TASK DESCRIPTION =>
Before copying, set the pictures aside; then repeat every line below verbatim.

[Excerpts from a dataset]
::::
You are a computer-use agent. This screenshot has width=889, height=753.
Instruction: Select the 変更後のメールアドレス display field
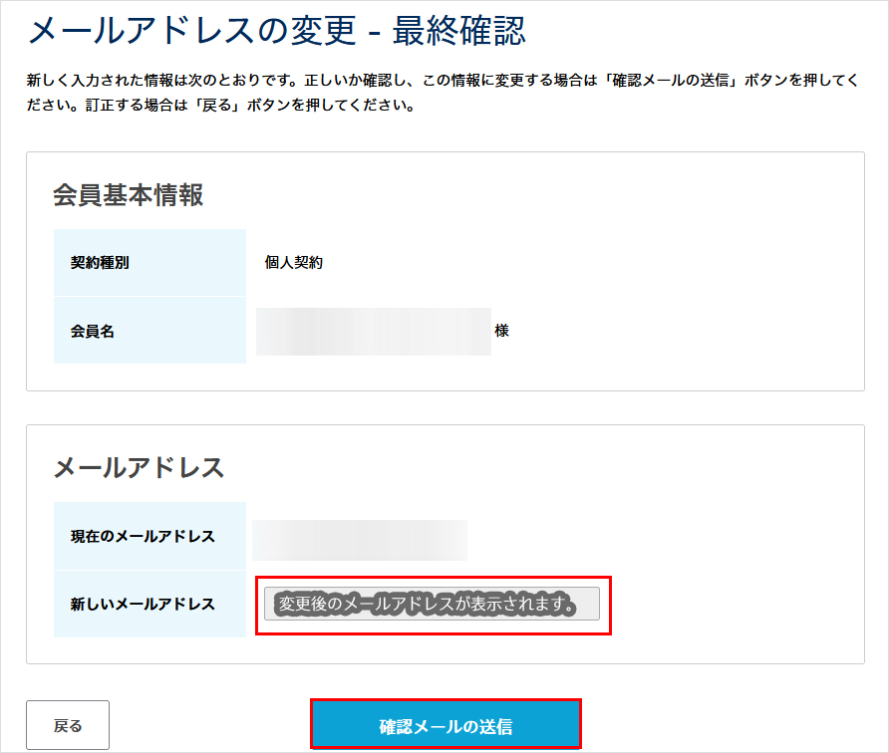(x=432, y=604)
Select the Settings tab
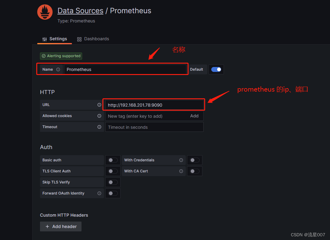Viewport: 330px width, 240px height. click(x=54, y=39)
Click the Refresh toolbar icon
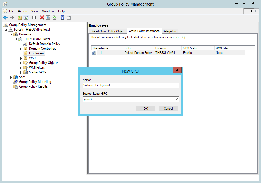 click(54, 17)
::::
SOLUTION FOR THIS TASK =>
You are a computer-use agent. This screenshot has width=889, height=753.
Instruction: Select the 変更後のメールアドレス display field
(x=432, y=604)
Select the Settings tab
Viewport: 330px width, 240px height. click(x=54, y=39)
Click the Refresh toolbar icon
 click(54, 17)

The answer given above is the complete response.